- Date: 18–23 August
- Edition: 4th
- Category: ATP Challenger
- Surface: Clay
- Location: Augsburg, Germany

Champions

Singles
- Cedrik-Marcel Stebe

Doubles
- Daniel Masur / Benito Sanchez Martinez
- ← 2024 · Schwaben Open · 2026 →

= 2025 Schwaben Open =

The 2025 Schwaben Open was a professional tennis tournament played on clay courts. It was the fourth edition of the tournament which was part of the 2025 ATP Challenger Tour. It took place in Augsburg, Germany between 18 and 23 August 2025.

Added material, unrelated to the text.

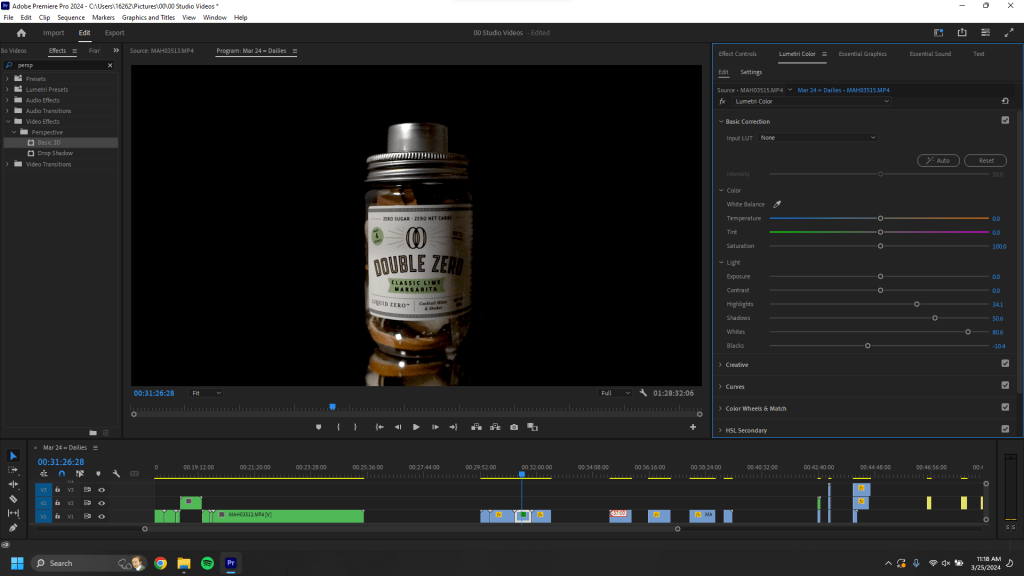Click the Reset button in Basic Correction

(x=985, y=160)
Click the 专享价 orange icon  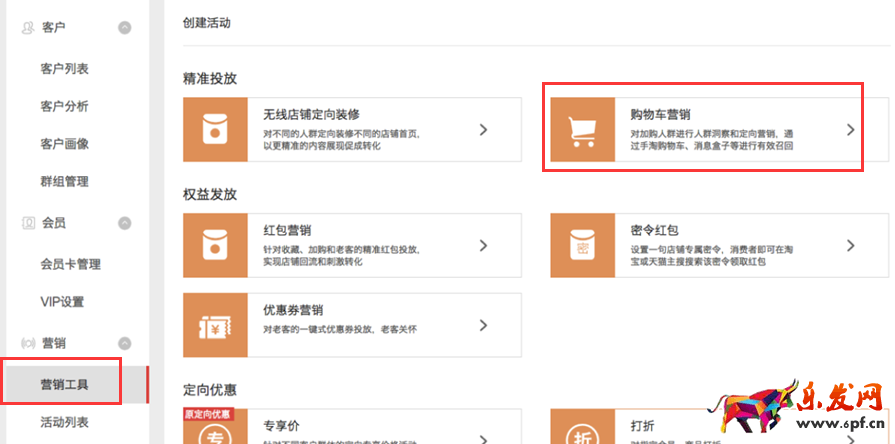pyautogui.click(x=215, y=430)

==Singles main-draw entrants==
===Seeds===

| Country | Player | Rank^{1} | Seed |
|---|---|---|---|
| BOL | Juan Carlos Prado Ángelo | 261 | 1 |
| GER | Christoph Negritu | 263 | 2 |
| GER | Patrick Zahraj | 270 | 3 |
| CRO | Mili Poljičak | 279 | 4 |
| CZE | Hynek Bartoň | 300 | 5 |
| ESP | Nikolás Sánchez Izquierdo | 306 | 6 |
| FRA | Corentin Denolly | 310 | 7 |
| SUI | Alexander Ritschard | 312 | 8 |

- ^{1} Rankings are as of 4 August 2025.

===Other entrants===
The following players received wildcards into the singles main draw:
- GER Daniel Masur
- GER Mika Petkovic
- GER Max Schönhaus

The following player received entry into the singles main draw using a protected ranking:
- GER Cedrik-Marcel Stebe

The following player received entry into the singles main draw as an alternate:
- CZE Jakub Nicod

The following players received entry from the qualifying draw:
- CZE Matyáš Černý
- GER Nino Ehrenschneider
- BEL Buvaysar Gadamauri
- CZE Tadeáš Paroulek
- SRB Stefan Popović
- GER Benito Sanchez Martinez

==Champions==
===Singles===

- GER Cedrik-Marcel Stebe def. SUI Alexander Ritschard 6–3, 6–3.

===Doubles===

- GER Daniel Masur / GER Benito Sanchez Martinez def. CZE Jiří Barnat / CZE Filip Duda 7–6^{(7–2)}, 6–2.